Fan, Y.-S., Xu, Y., Bayrak, S., Shine, J. M., Wan, B., Li, H., et al. (2023). Macroscale thalamic functional organization disturbances and underlying core cytoarchitecture in early-onset schizophrenia. Schizophrenia Bulletin, 49(5), 1375-1386. doi:10.1093/schbul/sbad048.


Cite as: https://hdl.handle.net/21.11116/0000-000D-09C1-F
Abstract
Background and hypothesis: Schizophrenia is a polygenetic mental disorder with heterogeneous positive and negative symptom constellations, and is associated with abnormal cortical connectivity. The thalamus has a coordinative role in cortical function and is key to the development of the cerebral cortex. Conversely, altered functional organization of the thalamus might relate to overarching cortical disruptions in schizophrenia, anchored in development.

Study design: Here, we contrasted resting-state fMRI in 86 antipsychotic-naive first-episode early-onset schizophrenia (EOS) patients and 91 typically developing controls to study whether macroscale thalamic organization is altered in EOS. Employing dimensional reduction techniques on thalamocortical functional connectome (FC), we derived lateral-medial and anterior-posterior thalamic functional axes.

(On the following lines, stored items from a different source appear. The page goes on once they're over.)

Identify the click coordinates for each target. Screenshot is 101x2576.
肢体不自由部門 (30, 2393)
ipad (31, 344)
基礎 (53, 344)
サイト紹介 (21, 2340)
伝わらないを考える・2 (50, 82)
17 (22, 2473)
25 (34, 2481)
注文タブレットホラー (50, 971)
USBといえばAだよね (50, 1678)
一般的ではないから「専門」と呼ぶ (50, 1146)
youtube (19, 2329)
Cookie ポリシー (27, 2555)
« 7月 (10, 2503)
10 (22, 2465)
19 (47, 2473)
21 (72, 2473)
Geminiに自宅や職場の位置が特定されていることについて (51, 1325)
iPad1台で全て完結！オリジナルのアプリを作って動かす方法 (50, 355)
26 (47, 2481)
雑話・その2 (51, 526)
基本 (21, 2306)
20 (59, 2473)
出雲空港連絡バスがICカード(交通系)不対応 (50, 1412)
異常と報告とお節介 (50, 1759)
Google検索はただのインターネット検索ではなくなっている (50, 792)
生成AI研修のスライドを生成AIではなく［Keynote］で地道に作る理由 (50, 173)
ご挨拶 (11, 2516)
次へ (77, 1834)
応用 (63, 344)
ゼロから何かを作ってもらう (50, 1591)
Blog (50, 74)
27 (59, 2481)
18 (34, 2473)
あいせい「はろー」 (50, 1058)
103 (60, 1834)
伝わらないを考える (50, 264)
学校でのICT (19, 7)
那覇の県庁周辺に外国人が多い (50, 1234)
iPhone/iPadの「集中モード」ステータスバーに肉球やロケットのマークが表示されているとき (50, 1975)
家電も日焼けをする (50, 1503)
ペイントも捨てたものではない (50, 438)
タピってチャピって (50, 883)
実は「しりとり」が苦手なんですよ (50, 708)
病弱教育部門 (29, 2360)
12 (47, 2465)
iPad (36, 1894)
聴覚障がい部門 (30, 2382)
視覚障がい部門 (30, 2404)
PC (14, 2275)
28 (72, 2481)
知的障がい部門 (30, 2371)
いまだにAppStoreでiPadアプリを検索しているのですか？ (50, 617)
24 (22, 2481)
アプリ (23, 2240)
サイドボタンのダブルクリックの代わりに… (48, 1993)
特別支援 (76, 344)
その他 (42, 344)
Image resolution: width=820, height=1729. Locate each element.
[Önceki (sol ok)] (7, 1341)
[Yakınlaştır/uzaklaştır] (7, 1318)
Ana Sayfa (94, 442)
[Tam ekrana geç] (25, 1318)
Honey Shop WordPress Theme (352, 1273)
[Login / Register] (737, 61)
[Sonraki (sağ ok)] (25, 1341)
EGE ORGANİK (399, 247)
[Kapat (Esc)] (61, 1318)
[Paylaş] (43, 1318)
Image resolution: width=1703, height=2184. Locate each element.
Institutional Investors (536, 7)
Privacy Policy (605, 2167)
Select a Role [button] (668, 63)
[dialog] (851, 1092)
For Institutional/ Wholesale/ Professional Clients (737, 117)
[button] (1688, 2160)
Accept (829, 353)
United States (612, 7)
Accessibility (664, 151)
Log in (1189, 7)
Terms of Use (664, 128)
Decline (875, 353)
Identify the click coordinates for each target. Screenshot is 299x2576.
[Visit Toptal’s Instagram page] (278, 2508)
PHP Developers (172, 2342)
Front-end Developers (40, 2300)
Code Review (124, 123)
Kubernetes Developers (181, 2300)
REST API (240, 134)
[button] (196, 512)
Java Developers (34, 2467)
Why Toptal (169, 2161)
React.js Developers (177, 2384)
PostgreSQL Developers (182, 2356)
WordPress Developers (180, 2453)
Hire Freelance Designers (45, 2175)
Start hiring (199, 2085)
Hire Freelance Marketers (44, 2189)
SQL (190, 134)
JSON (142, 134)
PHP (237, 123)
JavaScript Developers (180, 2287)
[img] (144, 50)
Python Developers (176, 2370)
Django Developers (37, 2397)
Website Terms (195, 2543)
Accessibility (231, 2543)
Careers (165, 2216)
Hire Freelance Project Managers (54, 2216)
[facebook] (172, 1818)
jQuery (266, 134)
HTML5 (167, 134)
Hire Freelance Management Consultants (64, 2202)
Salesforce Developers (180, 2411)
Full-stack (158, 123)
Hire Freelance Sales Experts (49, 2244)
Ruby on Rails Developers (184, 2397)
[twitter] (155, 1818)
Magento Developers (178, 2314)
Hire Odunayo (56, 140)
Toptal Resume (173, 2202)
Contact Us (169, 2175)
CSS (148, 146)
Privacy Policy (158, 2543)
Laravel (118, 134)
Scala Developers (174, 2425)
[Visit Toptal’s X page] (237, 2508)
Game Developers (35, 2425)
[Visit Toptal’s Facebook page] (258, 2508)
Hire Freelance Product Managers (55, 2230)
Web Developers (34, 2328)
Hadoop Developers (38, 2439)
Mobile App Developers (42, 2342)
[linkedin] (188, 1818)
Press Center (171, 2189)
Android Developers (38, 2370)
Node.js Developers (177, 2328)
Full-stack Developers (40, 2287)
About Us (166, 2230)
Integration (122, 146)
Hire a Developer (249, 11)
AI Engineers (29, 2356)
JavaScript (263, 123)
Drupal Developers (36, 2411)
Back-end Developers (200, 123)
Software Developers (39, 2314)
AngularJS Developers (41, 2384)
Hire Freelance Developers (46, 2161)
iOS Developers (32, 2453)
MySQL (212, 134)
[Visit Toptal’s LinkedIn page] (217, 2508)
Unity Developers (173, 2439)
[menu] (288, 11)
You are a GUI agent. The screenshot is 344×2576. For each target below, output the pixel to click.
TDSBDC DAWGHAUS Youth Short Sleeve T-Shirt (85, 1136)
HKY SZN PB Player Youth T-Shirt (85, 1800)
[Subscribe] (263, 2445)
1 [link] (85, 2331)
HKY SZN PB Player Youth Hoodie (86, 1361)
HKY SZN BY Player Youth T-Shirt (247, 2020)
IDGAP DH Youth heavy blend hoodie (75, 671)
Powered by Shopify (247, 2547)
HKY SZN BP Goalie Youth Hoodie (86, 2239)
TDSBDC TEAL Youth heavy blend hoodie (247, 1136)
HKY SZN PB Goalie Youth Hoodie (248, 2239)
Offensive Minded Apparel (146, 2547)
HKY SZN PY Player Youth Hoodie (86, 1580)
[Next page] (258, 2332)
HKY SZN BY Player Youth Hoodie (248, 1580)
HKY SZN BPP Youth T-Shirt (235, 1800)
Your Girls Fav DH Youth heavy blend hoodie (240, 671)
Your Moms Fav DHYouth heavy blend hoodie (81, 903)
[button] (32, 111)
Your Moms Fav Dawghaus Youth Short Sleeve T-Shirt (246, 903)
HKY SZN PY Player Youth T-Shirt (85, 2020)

Study results: We observed increased segregation of macroscale thalamic functional organization in EOS patients, which was related to altered thalamocortical interactions both in unimodal and transmodal networks. Using an ex vivo approximation of core-matrix cell distribution, we found that core cells particularly underlie the macroscale abnormalities in EOS patients. Moreover, the disruptions were associated with schizophrenia-related gene expression maps. Behavioral and disorder decoding analyses indicated that the macroscale hierarchy disturbances might perturb both perceptual and abstract cognitive functions and contribute to negative syndromes in patients.

Conclusions: These findings provide mechanistic evidence for disrupted thalamocortical system in schizophrenia, suggesting a unitary pathophysiological framework.